*EXERCISE AIM:*
Print the line containing "The image size is (248, 165)." and all lines after it, unchanged, through the end of the data. Leave the pictures out.

***

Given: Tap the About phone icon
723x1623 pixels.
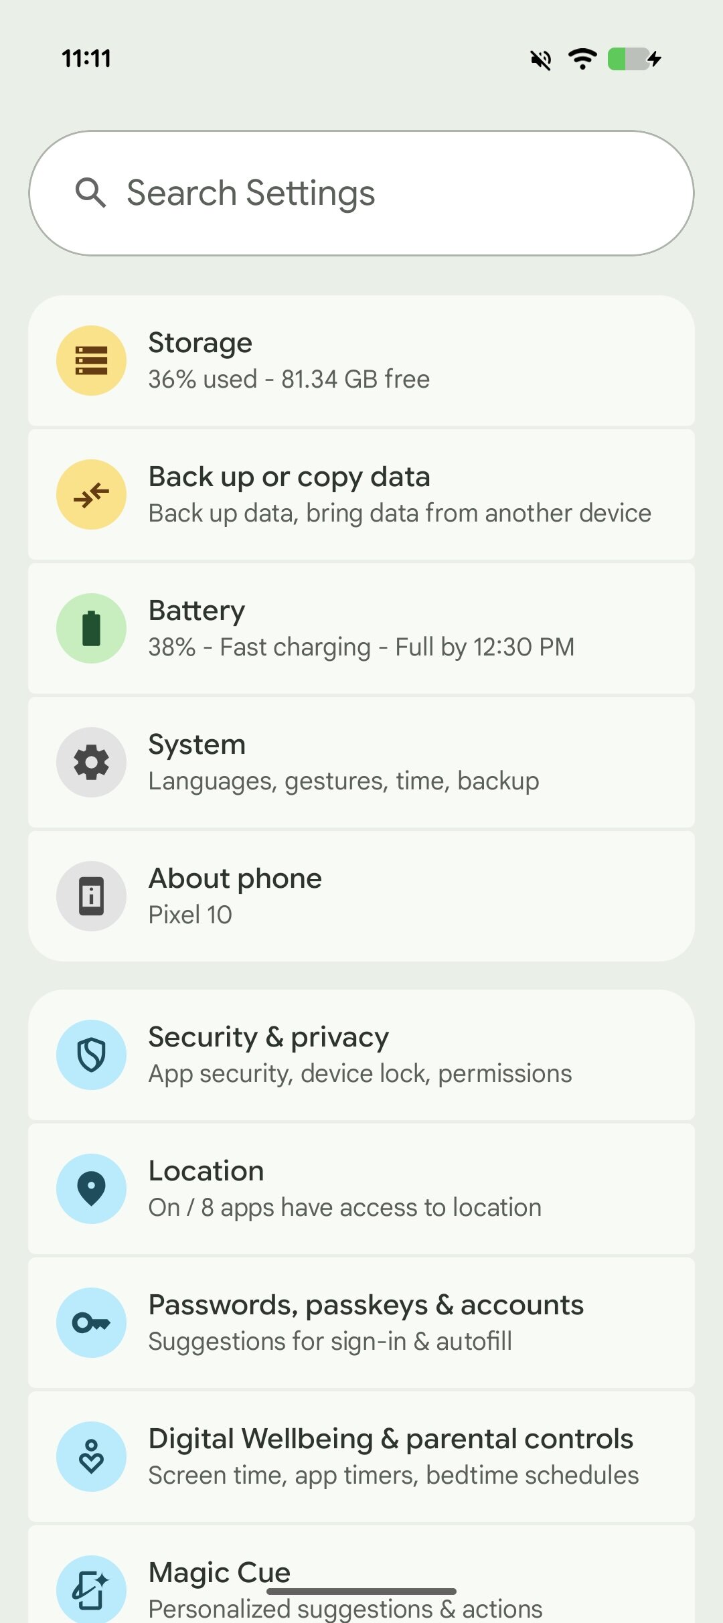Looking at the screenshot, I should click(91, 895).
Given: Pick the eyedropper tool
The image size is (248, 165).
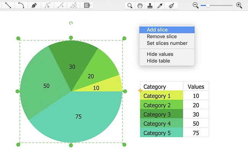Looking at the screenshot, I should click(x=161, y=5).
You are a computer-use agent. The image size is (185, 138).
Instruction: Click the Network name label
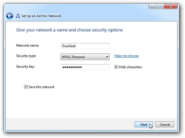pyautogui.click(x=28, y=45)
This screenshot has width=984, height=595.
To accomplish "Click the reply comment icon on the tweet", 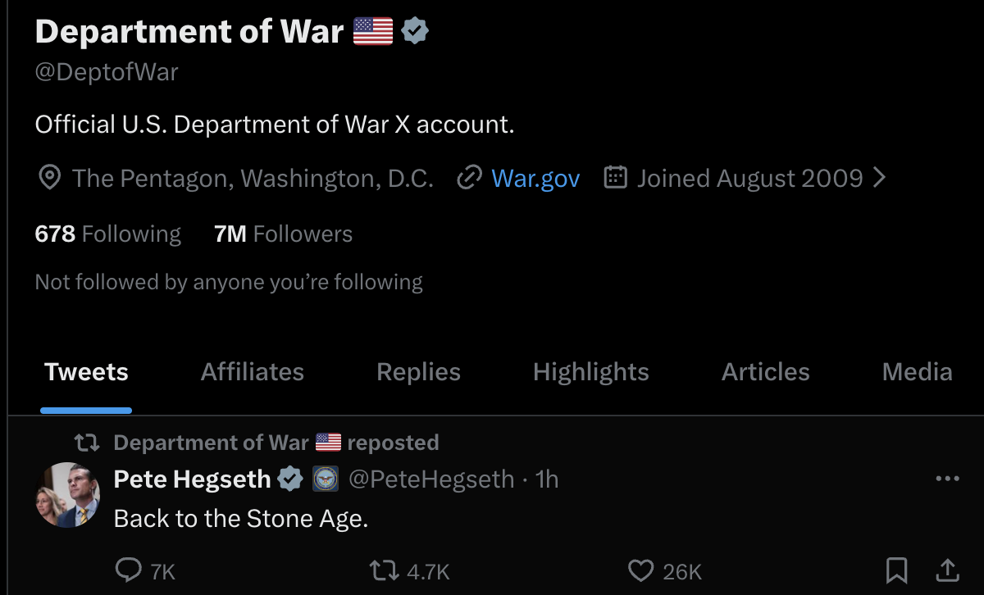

***

*ANSWER FOR THE TASK:*
The image size is (248, 165).
Looking at the screenshot, I should click(x=161, y=5).
You are a computer-use agent. The image size is (185, 138).
Instruction: Click the Network name label
pyautogui.click(x=28, y=45)
This screenshot has width=984, height=595.
To accomplish "Click the reply comment icon on the tweet", 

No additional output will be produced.